Tata Steel looking at more options to revive European business

Tata Steel on Friday said it has expanded its search for alternatives to sustaining its European business, including its UK operations, so as to emerge a strategic player in the European market.

Consequently, Tata Steel has "widened its conversation" and is talking to several players, including the German giant Thyssenkrup, group chairman Cyrus Mistry said without disclosing details on future plans.

The board of Tata Steel has decided to also look at alternative and more sustainable portfolio solutions for the European business.

Tata Steel, which has entered into discussions with strategic players in the steel industry, including Thyssenkrupp AG, has also initiated discussions with several companies to explore the feasibility of strategic collaborations through a potential joint venture.

However, the talks are currently at a preliminary stage and there can be no certainty of a transaction as the outcome depends on consultation and negotiations with various stakeholders.

"As far as our European operations are concerned, we are in talks with several players. Thyssenkrup is one of them. When we come to a finality in this subject we will disclose," Tata Steel's group chief financial officer Koushik Chatterjee told reporters on the sidelines of the 109th annual general meeting here this evening.

Tata Steel, which put its UK assets on the block on 29 March, after reporting heavy operational losses, has so far failed to get a buyer.

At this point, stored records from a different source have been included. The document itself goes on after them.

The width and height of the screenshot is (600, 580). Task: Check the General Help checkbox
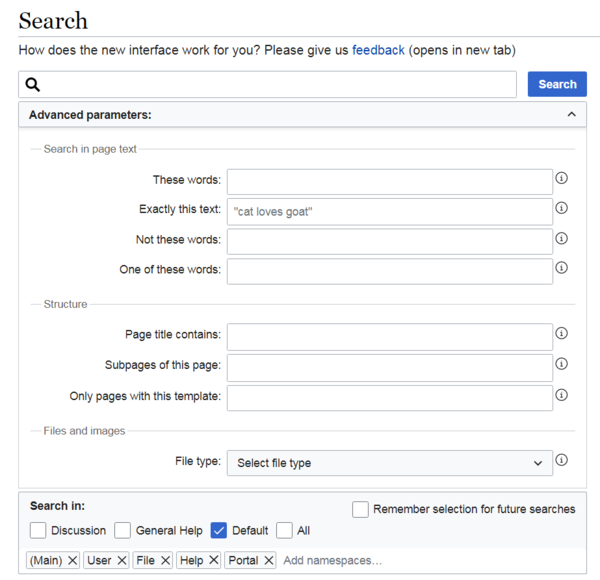pyautogui.click(x=122, y=531)
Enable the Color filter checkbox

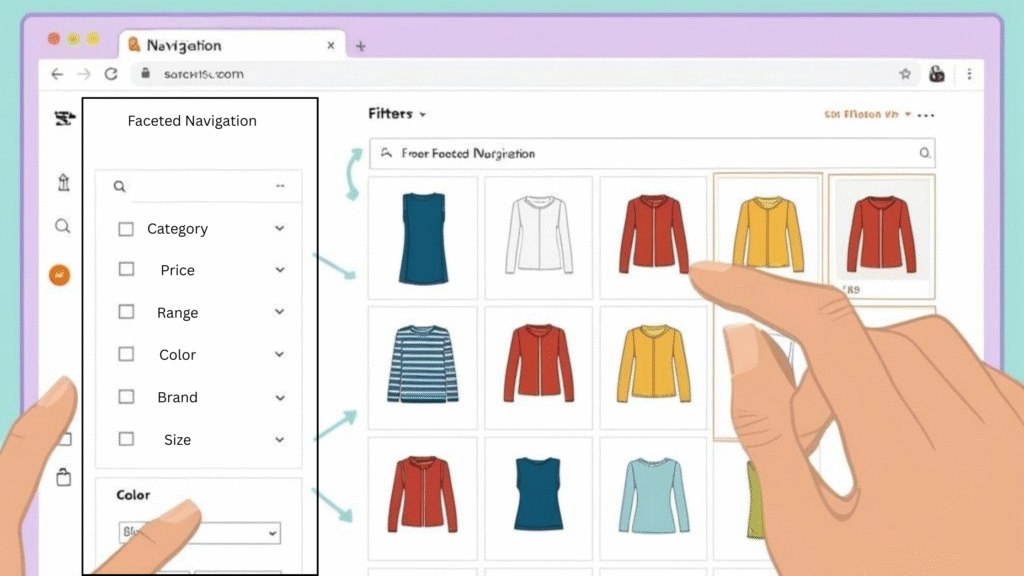click(126, 354)
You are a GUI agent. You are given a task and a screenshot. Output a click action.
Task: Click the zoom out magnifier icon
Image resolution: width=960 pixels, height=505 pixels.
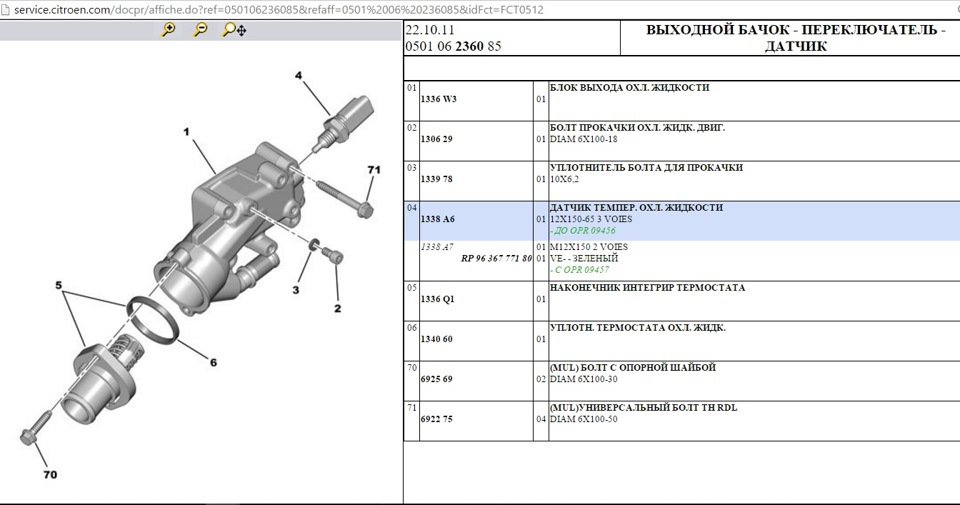[200, 29]
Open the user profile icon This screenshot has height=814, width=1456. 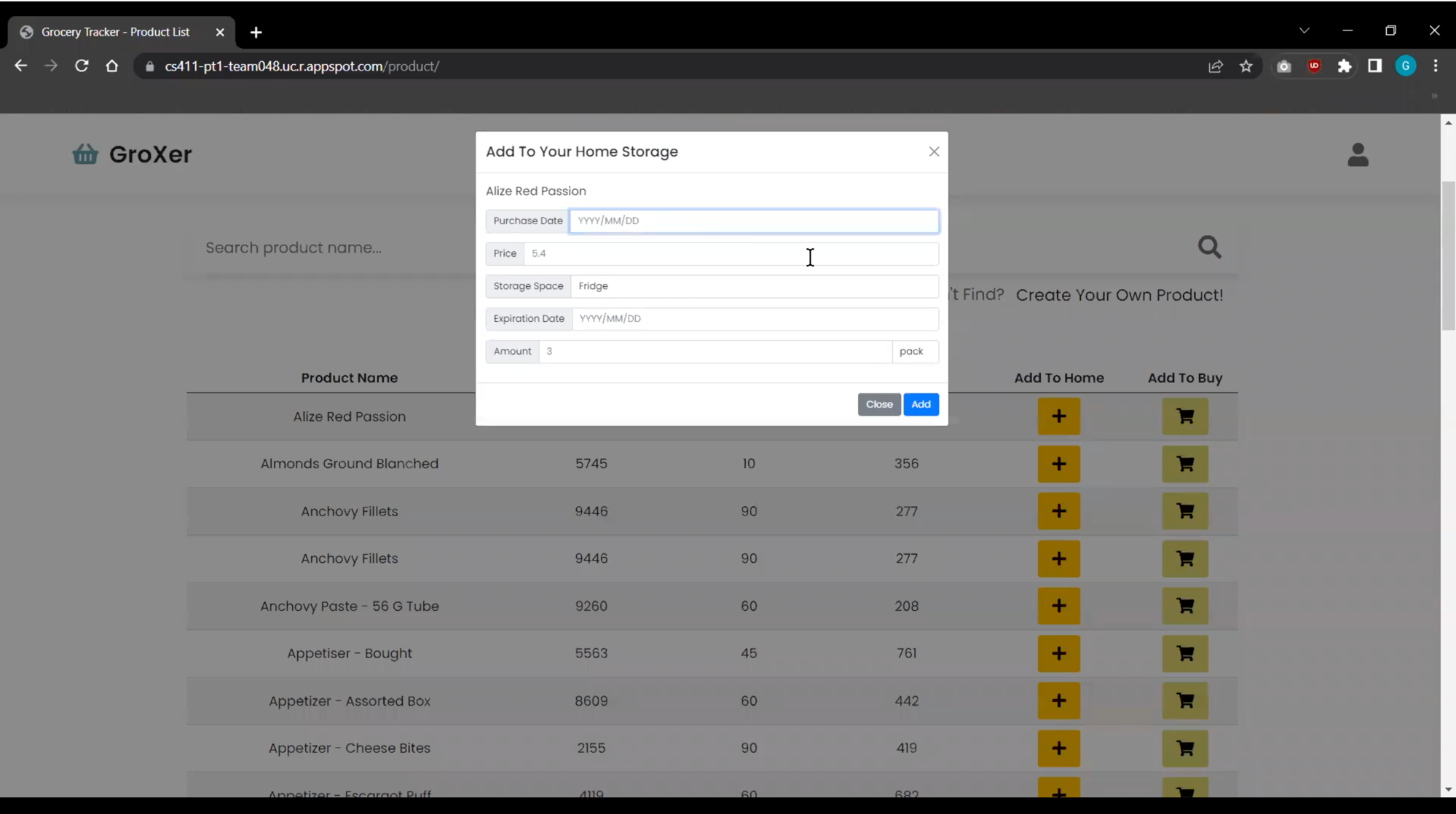tap(1357, 155)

"We are looking at a more strategic play, which involves talking to premium steel companies. The idea is to make the business more sustainable in the future," he added.

Tata Steel is now looking to consolidate its European business he said, adding, "As part of the conversation, we look at assets and businesses on both sides."

Tata Steel and Thyssenkrup have been in talks for several months about a joint venture for their European operations, Chatterjee said, adding that the sale process of its speciality business is progressing well.

"We have received initial interest from several bidders and we are moving to the next stage," he said.

Besides, he said, the sale would also mean restructuring of operations of the loss-making business, including the pension scheme that made the operations all the more difficult.

"If there are any structural changes will take its own course. We are discussing with various stake holders, including the British government and other stakeholders like the government of Wales and so on," he said.

"There is a recognition that pension has a certain impact in a commodity business like steel, so we have to find a structural solution, which does not impact the business going forward," he added.